SOURCE MATERIAL:
* * * * * * * * *
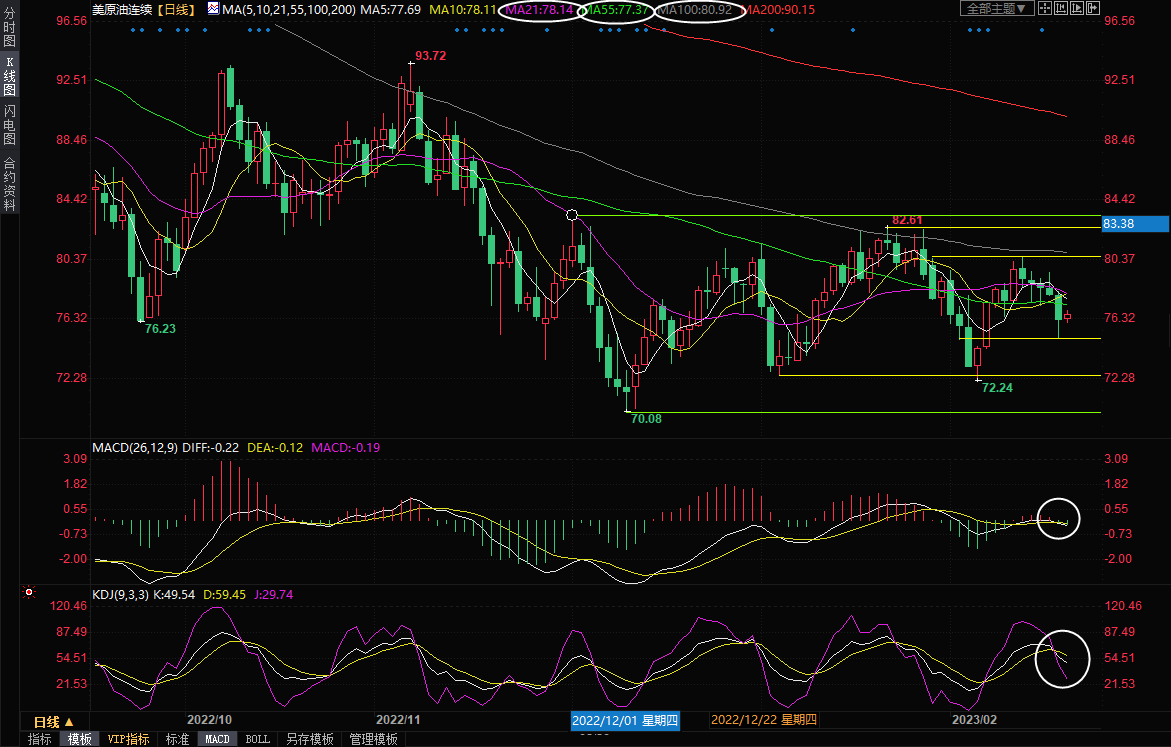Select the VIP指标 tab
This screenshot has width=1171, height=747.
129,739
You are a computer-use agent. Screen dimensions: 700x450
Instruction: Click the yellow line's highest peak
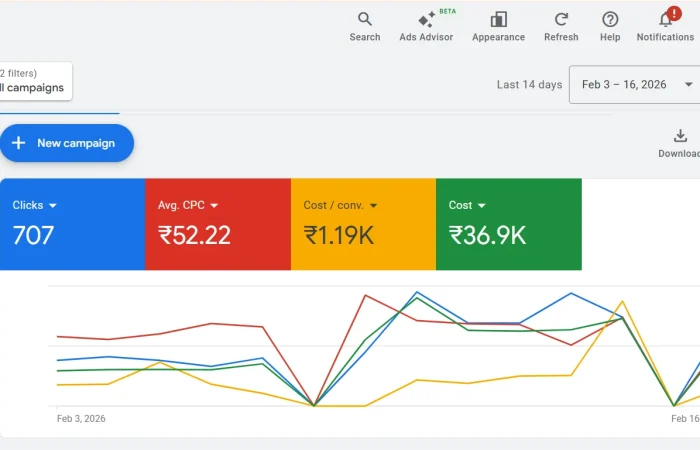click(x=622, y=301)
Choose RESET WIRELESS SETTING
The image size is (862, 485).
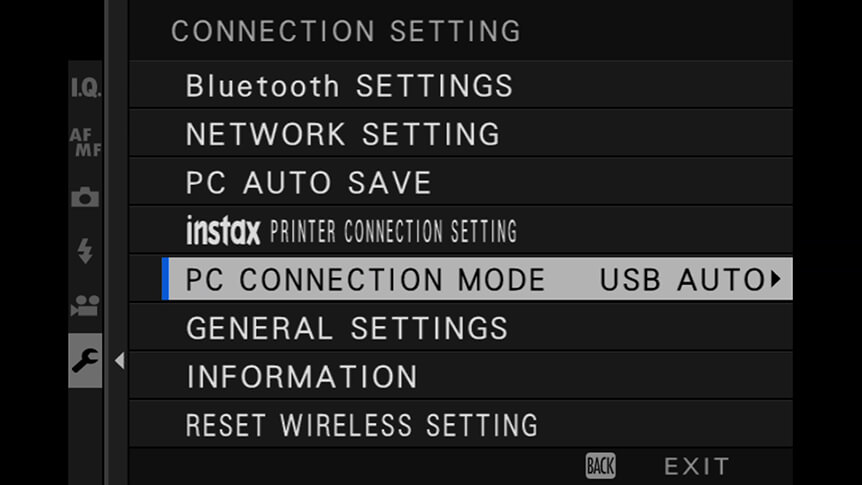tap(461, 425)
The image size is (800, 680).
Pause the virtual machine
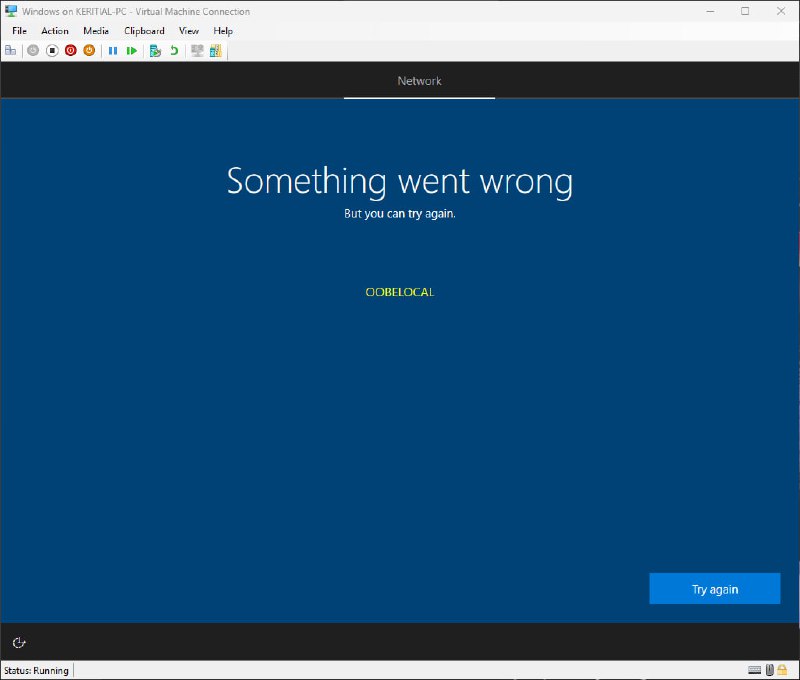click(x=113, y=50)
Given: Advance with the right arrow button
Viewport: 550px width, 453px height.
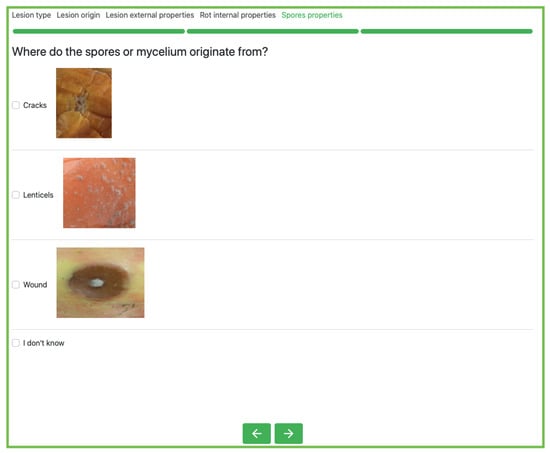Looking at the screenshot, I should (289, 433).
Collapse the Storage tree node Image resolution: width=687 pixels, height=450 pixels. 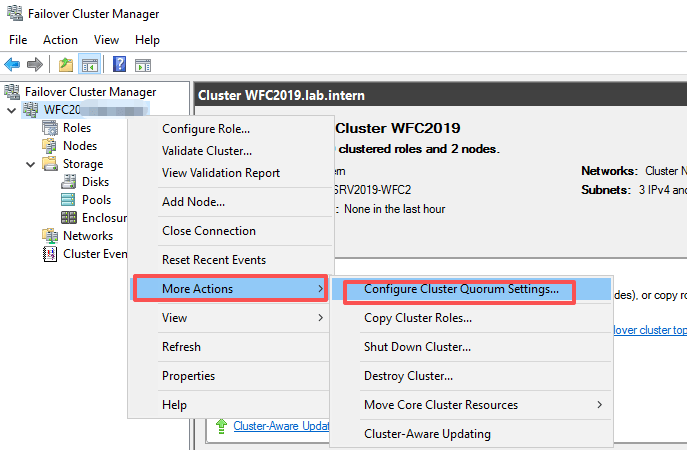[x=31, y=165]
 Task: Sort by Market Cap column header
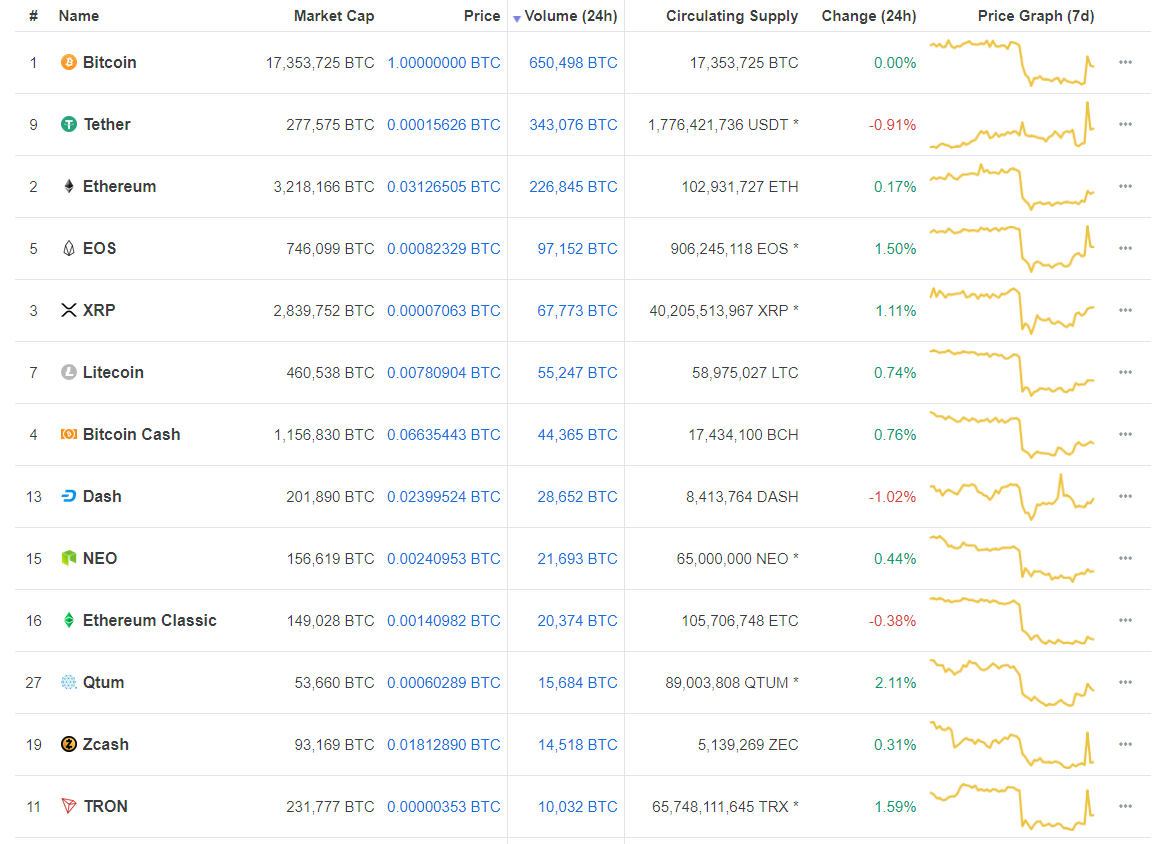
* * * * * * * * *
WORK TO BE COMPLETED: Above are some records. Reproduce the lines from the one with "You are a computer-use" down to the one with "Given: Advance with the right arrow button", keeping both, and leave every picture out.

YOUR SOLUTION:
You are a computer-use agent. Screen dimensions: 700x450
Instruction: Click the yellow line's highest peak
click(x=622, y=301)
Choose RESET WIRELESS SETTING
The image size is (862, 485).
tap(461, 425)
The image size is (800, 680).
Pause the virtual machine
click(x=113, y=50)
Given: Advance with the right arrow button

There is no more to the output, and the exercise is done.